● **PROBLEM DETAILS**
Please write out, unchanged, the lines from the one containing "You are a GUI" through the one containing "Looking at the", including both of those lines. Leave the pictures out.

● **DATASET EXCERPTS**
------------------------

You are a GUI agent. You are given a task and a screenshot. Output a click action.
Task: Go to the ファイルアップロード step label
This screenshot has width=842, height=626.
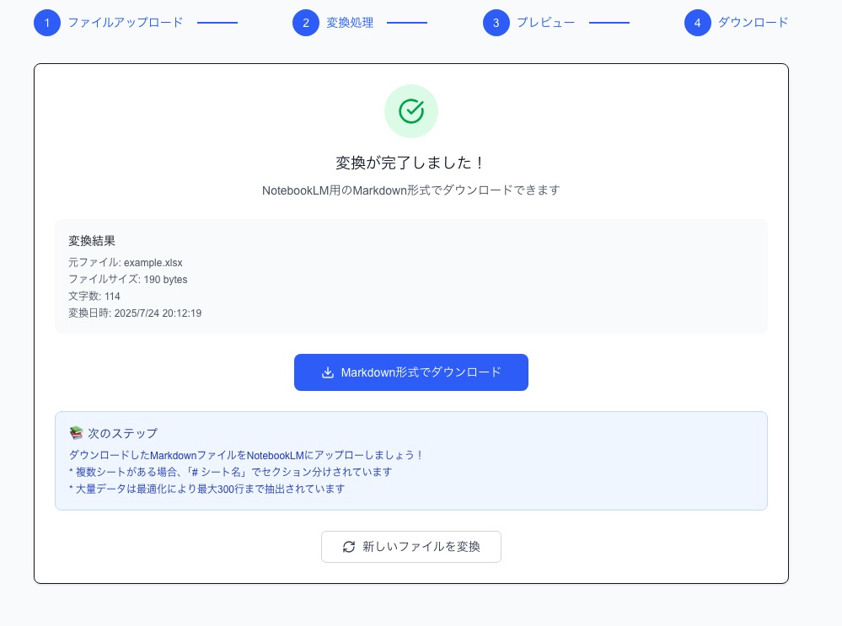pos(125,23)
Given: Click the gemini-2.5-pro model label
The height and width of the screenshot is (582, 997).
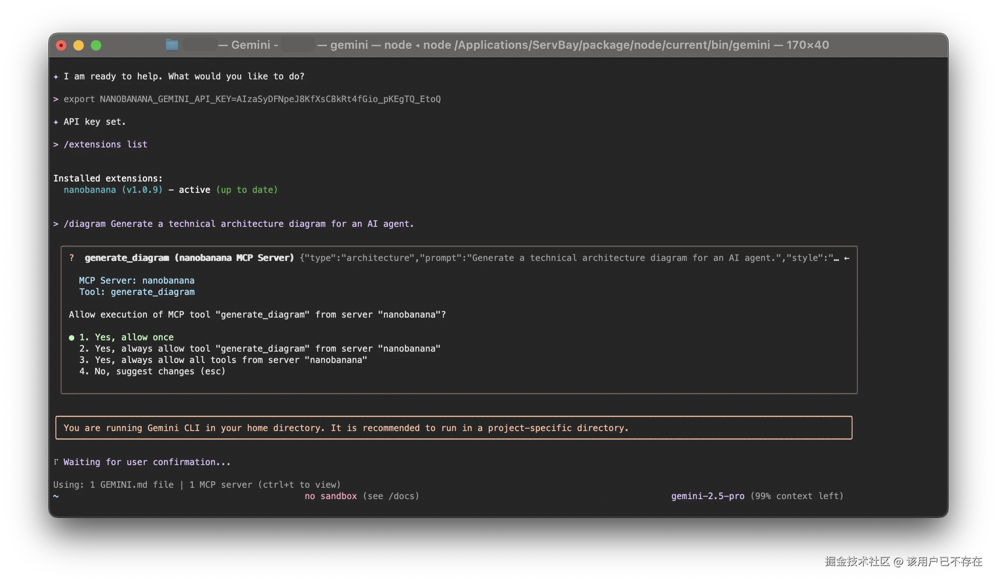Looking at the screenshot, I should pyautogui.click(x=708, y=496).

------------------------

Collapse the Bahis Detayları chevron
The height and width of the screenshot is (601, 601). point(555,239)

------------------------

● **TASK RESULT**
You are a GUI agent. You are given a task and a screenshot. Output a click action.
Task: Go to the ファイルアップロード step label
This screenshot has width=842, height=626.
pos(125,23)
Given: Click the gemini-2.5-pro model label
The height and width of the screenshot is (582, 997).
Looking at the screenshot, I should pyautogui.click(x=708, y=496).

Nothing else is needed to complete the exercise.